Do modules make sense for limited function?

jisaacjisaac Junior MemberPosts: 34
Gentlemen,
I understand that it is good form to use as many modules as are available, else write one when controlling specific devices. Does this however, still apply when you have a device for which you only need access to limited functions. example:
A module for an AV receiver.
i only ever use the following functions from any AV receiver ,
power on/off, volume up/down, mute, switch xxx_input.

would a module make sense for this, or would it just be ok written right into the main program?
thanks.

Comments

  • Spire_JeffSpire_Jeff Formerly Caffeinated Programmer Posts: 1,917
    If there is a module available from AMX, I would try that first. Most modules for devices like an AV receiver make use of command queueing and two way feedback. If AMX doesn't have any modules available for the device you are controlling, you will have to decide how much control you want over the device and how reliable you need it to be.

    I have written modules for Plasmas that only manage power and input switching, but I still wrote a module for portability and for ease of replacement should I ever need to upgrade to a different plasma.

    Jeff
  • NMarkRobertsNMarkRoberts Junior Member Posts: 455
    Yes yes yes

    Always use a separate module to control a separate device except for the most trivial ones eg relay control of a switch.

    You may need only to send a very few commands but you still need a proper command queue and a state monitor so that your device module can worry about the box while your glue / control code worries about what the user wants.

    However I would not recommend relying utterly on the AMX modules as they may let you down, and as the source code is not provided there's nothing you can do about it.

    The box you refer to and what you want to do with it provide an excellent example of both issues. Power on / off has a timing implication, in that both can take some time and during that period other commands may be ignored.
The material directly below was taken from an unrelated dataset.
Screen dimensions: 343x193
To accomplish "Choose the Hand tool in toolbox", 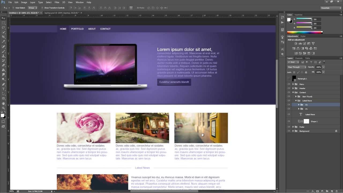I will pyautogui.click(x=3, y=103).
    That's certainly true for the Denon receiver I installed a while ago, and the AMX module that I installed missed that issue entirely. If you tell the module Power On - Mute set - Volume Set it will blindly send those commands to the box and of course the Mute and Volume commands are ignored. It became necessary to do the timing in the glue code, which meant that I had to build a state monitor and issue commands after due delays.
  • DHawthorneDHawthorne Junior Member Posts: 4,584
    I tend to make modules even for limited function devices, so when the time comes that I need to more functionality, I can expand it without rewriting all the code based on it. Reusability is the entire point of modules, after all.
  • ericmedleyericmedley Senior Member - 4000+ posts Posts: 4,166
    I will write a module for things that have 2-way communication.
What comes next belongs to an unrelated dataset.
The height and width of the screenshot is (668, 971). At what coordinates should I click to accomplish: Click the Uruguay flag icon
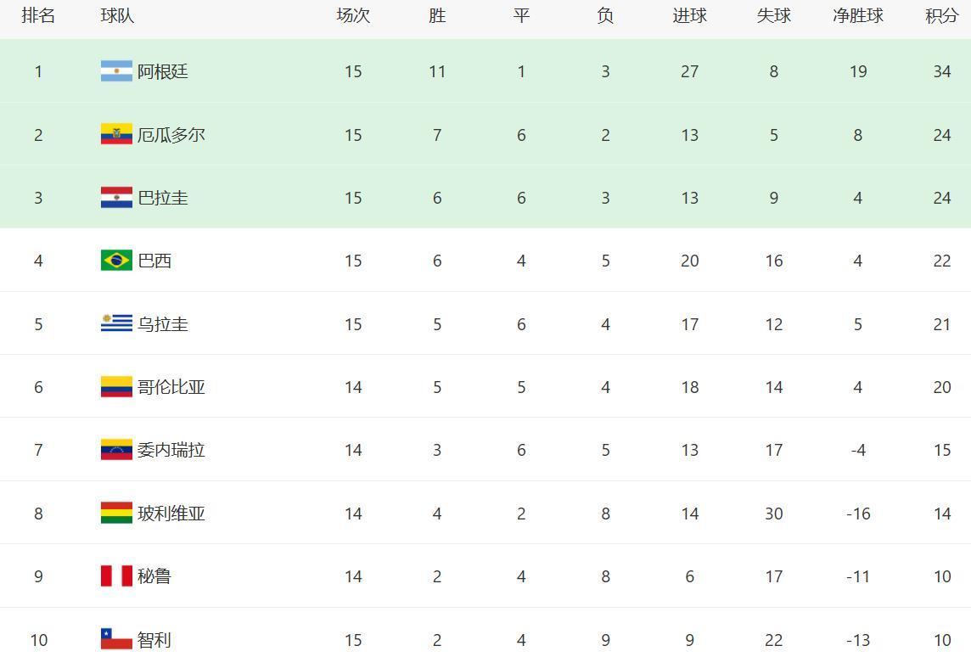point(116,323)
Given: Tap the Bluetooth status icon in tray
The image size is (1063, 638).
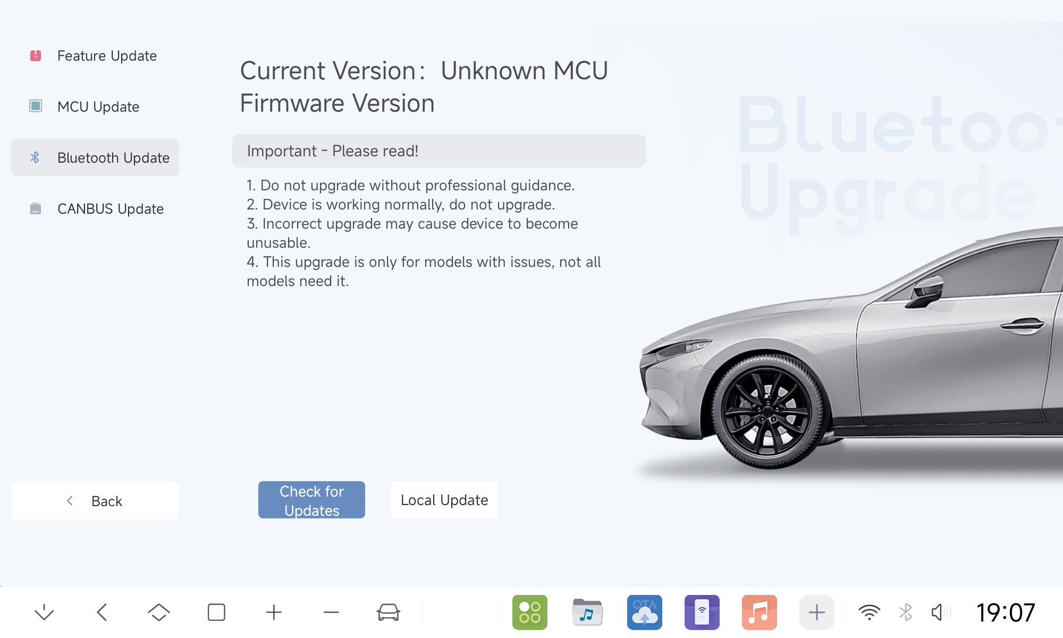Looking at the screenshot, I should click(906, 612).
    For things with only one-way (IR-only for example) I'll either write an Include File (don't have to transfer in and out any variables) or just copy-paste code from another project. Sometimes going through the hoops of writing a small module just isn't worth the time.

    Of course, I tend to standardize all my touch panels. So the button numbers never change from one job to the next.
  • NMarkRobertsNMarkRoberts Junior Member Posts: 455
    ericmedley wrote:
    For things with only one-way (IR-only for example) I'll either write an Include File (don't have to transfer in and out any variables) or just copy-paste code from another project. Of course, I tend to standardize all my touch panels. So the button numbers never change from one job to the next.
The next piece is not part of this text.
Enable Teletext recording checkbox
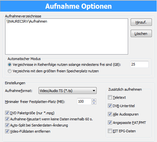 coord(110,97)
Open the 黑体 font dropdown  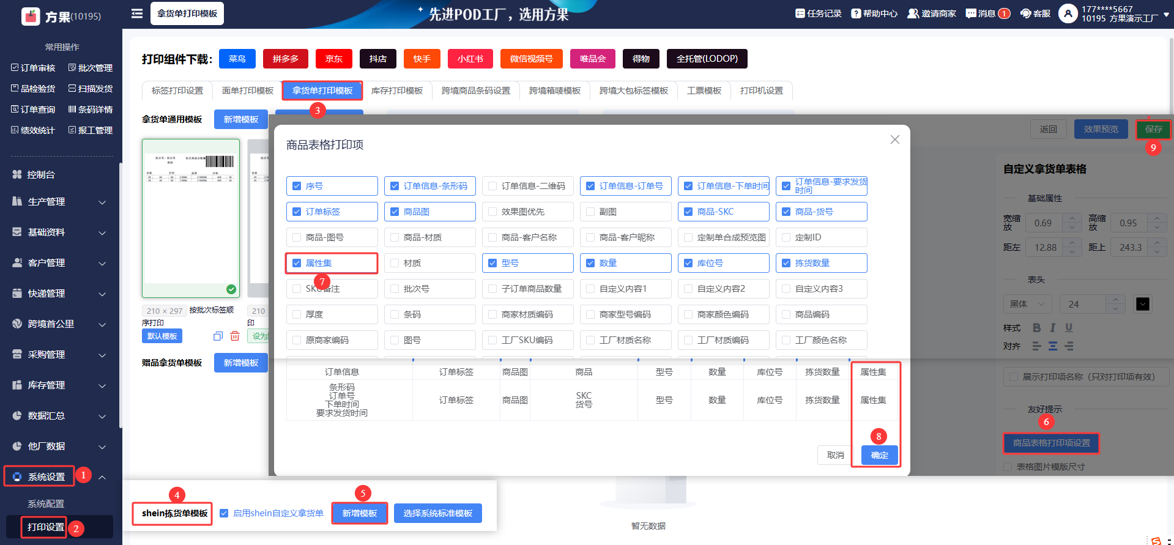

    I guess Eric is referring to things like VCR and DVD control by IR in cookie-cutter residential installations. I wish. Every job I do is complicated in some way so I always follow the yellow brick road and use modules.

    All of my IR modules are in fact one generic IR module with different includes for the different boxes. You only have to write the module once and you can use it hundreds of times. You can therefore make it as clever as you like, with things like the ability to send a sequence of IR flashes for some purpose, to include pauses, and to have different pulse lengths.

    Having invested the time in the generic module, I now find that IR control of new boxes tends to be very quick to do, and usually all I have to mess about with are things like getting forward and reverse the wrong way round.
  • DHawthorneDHawthorne Junior Member Posts: 4,584
    ... and usually all I have to mess about with are things like getting forward and reverse the wrong way round.

    Aha, good to know I'm not the only one who does that :).